══ TASK INPUTS ══

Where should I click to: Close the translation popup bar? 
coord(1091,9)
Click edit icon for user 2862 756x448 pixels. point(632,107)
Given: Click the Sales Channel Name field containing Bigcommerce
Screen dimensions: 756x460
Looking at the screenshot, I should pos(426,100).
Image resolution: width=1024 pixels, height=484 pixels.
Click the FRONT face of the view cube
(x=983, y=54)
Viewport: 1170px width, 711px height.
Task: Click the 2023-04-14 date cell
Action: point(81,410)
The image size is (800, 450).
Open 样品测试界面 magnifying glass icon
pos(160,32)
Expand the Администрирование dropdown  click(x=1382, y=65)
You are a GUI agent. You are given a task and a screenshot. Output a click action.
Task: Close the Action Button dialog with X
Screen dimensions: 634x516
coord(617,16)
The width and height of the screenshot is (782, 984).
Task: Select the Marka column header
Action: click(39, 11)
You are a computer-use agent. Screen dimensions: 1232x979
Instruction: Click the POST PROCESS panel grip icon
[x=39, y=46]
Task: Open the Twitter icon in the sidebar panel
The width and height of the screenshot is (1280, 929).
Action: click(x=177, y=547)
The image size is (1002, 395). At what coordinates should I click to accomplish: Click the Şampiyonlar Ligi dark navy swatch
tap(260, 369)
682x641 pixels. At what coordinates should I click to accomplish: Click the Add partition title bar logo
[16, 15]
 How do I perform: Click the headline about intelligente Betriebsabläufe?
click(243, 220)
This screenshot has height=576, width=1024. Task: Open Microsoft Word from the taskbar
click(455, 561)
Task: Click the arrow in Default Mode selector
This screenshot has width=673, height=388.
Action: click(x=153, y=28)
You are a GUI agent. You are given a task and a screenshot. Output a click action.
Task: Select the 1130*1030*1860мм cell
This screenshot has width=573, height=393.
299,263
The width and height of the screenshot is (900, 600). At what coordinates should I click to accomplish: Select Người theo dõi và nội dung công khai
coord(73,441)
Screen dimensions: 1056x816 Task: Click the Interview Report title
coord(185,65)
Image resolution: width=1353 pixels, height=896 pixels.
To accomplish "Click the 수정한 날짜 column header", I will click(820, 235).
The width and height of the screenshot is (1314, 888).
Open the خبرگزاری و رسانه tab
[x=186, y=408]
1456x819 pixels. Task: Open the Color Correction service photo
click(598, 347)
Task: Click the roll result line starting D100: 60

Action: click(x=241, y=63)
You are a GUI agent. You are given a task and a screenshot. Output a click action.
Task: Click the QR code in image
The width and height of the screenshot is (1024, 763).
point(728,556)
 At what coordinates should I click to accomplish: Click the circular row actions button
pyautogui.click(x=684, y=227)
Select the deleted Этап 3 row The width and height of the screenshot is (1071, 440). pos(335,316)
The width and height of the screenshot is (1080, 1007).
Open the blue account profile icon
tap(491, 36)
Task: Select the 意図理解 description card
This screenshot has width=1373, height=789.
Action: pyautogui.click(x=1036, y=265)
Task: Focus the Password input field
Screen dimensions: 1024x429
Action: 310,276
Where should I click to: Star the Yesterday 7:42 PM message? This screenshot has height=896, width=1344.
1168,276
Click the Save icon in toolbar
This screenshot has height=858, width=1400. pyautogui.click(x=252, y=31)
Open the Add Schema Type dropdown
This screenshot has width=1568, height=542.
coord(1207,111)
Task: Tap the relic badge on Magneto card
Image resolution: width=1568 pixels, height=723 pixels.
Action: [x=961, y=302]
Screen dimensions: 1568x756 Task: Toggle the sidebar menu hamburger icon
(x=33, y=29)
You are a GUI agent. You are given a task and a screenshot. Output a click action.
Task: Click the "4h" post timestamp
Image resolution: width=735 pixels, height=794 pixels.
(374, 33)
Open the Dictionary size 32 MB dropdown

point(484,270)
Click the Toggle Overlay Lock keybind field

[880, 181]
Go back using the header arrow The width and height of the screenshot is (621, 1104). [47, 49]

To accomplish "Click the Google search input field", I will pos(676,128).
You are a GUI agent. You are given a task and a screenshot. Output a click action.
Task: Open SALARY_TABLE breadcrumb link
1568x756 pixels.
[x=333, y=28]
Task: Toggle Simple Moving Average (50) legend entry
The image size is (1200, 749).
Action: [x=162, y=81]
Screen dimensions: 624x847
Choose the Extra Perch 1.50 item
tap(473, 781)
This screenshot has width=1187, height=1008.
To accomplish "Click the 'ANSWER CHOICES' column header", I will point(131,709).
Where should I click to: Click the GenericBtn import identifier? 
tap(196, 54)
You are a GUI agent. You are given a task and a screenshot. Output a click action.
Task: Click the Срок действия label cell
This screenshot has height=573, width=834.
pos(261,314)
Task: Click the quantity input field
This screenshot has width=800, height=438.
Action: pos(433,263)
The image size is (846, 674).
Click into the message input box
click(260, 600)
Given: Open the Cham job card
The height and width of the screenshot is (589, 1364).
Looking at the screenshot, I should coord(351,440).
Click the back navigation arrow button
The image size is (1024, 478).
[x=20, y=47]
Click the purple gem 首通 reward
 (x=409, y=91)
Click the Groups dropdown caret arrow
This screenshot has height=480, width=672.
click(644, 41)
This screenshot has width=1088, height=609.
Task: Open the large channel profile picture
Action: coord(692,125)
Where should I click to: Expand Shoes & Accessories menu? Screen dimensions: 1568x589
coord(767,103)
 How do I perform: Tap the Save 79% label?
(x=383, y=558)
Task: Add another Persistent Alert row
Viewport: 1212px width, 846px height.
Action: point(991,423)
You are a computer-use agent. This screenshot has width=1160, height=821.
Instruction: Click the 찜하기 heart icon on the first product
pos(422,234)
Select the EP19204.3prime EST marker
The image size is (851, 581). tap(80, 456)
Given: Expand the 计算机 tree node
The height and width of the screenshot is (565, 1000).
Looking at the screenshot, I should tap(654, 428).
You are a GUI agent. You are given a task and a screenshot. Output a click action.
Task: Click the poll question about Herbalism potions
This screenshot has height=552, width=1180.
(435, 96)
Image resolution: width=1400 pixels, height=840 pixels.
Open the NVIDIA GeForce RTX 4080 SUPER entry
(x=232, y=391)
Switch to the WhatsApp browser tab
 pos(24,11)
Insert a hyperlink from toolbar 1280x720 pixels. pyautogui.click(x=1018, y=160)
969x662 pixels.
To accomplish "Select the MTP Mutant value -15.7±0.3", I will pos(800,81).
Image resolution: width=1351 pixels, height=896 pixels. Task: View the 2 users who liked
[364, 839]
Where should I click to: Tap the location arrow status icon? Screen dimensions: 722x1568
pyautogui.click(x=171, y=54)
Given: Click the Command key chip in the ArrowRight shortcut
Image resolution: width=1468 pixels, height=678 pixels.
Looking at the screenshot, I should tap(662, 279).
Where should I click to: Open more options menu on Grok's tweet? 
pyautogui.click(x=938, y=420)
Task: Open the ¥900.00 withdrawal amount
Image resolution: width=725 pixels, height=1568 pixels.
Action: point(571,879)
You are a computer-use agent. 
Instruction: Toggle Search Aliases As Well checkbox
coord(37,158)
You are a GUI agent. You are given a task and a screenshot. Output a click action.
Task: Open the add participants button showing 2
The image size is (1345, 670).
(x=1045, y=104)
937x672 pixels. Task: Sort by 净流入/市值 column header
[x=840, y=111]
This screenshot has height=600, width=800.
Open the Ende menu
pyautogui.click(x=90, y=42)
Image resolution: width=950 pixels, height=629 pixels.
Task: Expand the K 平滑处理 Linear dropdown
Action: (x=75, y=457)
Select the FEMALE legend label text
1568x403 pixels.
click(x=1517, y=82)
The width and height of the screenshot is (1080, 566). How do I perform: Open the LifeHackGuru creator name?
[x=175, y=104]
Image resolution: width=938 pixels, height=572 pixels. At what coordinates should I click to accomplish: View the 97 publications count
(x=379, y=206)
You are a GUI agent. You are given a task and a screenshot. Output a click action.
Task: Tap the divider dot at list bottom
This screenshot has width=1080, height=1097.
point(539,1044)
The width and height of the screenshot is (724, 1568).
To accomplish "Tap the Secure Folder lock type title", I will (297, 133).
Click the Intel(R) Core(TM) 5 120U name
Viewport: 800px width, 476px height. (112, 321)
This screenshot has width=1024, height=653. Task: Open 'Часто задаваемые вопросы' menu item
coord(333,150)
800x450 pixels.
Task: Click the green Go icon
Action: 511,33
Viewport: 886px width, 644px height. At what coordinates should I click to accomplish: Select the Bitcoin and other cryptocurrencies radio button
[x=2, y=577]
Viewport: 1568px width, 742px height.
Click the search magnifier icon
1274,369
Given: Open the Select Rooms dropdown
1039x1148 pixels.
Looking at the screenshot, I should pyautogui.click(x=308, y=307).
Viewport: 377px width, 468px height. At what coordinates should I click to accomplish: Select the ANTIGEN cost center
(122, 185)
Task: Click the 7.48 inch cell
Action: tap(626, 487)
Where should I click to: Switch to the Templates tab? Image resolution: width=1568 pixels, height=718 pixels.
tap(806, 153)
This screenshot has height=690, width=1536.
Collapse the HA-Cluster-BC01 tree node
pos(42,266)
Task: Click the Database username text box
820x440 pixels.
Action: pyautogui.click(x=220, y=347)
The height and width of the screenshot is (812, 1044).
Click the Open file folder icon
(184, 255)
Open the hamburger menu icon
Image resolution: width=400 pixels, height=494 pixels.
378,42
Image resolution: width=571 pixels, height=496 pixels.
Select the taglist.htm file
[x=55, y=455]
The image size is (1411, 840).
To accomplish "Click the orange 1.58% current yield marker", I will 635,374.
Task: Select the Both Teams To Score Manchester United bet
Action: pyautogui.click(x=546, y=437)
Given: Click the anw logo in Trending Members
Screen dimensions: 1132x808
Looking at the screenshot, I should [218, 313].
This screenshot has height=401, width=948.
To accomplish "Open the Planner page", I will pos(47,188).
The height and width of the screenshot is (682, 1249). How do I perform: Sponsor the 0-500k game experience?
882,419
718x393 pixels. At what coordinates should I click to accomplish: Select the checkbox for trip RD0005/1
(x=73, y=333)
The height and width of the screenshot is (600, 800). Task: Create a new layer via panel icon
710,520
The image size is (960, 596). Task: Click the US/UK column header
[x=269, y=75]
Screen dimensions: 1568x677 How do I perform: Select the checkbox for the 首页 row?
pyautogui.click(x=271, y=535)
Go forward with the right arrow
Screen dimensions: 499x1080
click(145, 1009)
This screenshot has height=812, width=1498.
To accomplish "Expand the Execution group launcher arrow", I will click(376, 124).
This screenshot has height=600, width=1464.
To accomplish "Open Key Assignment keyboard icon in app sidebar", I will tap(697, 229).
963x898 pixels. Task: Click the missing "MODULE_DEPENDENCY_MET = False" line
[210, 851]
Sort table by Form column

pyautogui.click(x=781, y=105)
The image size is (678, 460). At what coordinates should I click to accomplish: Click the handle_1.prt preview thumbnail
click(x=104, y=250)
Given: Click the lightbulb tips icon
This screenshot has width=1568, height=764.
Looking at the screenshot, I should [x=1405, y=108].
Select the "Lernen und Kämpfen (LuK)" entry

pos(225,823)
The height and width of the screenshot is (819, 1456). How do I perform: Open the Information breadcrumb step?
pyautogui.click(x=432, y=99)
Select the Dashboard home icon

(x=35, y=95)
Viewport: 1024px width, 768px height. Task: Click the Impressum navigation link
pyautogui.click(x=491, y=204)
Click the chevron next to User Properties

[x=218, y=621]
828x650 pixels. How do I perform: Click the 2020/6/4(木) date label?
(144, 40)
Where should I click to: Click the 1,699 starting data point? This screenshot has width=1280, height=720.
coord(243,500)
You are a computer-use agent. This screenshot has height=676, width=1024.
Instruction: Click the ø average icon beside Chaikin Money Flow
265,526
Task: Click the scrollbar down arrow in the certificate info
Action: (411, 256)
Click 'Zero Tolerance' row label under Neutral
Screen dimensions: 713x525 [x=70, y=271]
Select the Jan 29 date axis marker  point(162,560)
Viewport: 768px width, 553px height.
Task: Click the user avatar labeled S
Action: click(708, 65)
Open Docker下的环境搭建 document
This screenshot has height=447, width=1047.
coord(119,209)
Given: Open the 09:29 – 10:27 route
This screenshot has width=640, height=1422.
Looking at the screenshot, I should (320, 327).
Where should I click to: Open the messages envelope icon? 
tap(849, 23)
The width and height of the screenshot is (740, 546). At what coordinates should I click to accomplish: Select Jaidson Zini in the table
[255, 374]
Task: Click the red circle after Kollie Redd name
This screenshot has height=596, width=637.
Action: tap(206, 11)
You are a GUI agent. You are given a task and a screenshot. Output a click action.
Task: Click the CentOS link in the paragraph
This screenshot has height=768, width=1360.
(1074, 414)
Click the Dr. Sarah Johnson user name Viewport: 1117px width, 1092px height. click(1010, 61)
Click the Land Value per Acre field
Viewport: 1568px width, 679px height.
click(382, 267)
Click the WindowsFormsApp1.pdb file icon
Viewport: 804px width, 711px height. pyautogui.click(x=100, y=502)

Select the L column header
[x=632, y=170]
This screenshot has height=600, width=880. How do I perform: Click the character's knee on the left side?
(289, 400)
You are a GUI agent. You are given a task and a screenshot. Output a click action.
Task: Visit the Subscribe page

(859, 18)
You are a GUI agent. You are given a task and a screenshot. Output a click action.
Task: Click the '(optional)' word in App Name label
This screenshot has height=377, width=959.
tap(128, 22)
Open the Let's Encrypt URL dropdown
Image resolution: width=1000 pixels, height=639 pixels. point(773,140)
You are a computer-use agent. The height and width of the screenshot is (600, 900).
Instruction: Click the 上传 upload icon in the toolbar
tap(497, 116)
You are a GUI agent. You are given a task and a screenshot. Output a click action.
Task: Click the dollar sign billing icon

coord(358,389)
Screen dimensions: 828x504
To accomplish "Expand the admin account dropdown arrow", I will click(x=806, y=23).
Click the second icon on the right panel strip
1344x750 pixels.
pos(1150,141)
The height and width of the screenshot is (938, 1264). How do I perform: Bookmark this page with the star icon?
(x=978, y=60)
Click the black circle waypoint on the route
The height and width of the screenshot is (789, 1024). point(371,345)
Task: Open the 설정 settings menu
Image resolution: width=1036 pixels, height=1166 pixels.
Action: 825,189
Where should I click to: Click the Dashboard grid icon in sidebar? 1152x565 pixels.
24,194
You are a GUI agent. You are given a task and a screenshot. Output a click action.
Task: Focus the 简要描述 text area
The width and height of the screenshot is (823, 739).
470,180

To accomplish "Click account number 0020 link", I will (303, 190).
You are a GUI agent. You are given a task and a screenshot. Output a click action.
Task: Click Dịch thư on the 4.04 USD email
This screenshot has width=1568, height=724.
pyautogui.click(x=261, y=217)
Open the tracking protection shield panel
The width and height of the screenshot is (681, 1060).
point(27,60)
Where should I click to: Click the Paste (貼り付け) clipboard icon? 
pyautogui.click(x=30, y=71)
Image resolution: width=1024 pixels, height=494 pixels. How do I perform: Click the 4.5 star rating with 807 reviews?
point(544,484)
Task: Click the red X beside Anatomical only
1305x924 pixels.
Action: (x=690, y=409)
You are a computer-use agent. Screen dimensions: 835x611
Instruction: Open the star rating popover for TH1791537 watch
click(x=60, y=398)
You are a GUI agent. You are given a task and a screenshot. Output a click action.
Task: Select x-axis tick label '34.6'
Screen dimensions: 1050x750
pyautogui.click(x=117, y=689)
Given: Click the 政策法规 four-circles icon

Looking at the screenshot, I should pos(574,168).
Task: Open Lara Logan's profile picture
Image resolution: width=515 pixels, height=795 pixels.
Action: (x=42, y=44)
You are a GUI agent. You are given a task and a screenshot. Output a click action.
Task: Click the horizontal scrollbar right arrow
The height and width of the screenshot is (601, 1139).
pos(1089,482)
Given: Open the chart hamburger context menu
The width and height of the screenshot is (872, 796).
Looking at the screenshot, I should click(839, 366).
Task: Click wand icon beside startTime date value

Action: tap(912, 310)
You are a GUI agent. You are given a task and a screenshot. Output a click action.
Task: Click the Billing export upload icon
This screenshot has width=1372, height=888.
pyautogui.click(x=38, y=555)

═══

■ YOUR INSTRUCTIONS ■
Pull every line containing the word "card" out of the material.

■ YOUR SOLUTION ■
Task: Select the 意図理解 description card
Task: Tap the relic badge on Magneto card
Given: Open the Cham job card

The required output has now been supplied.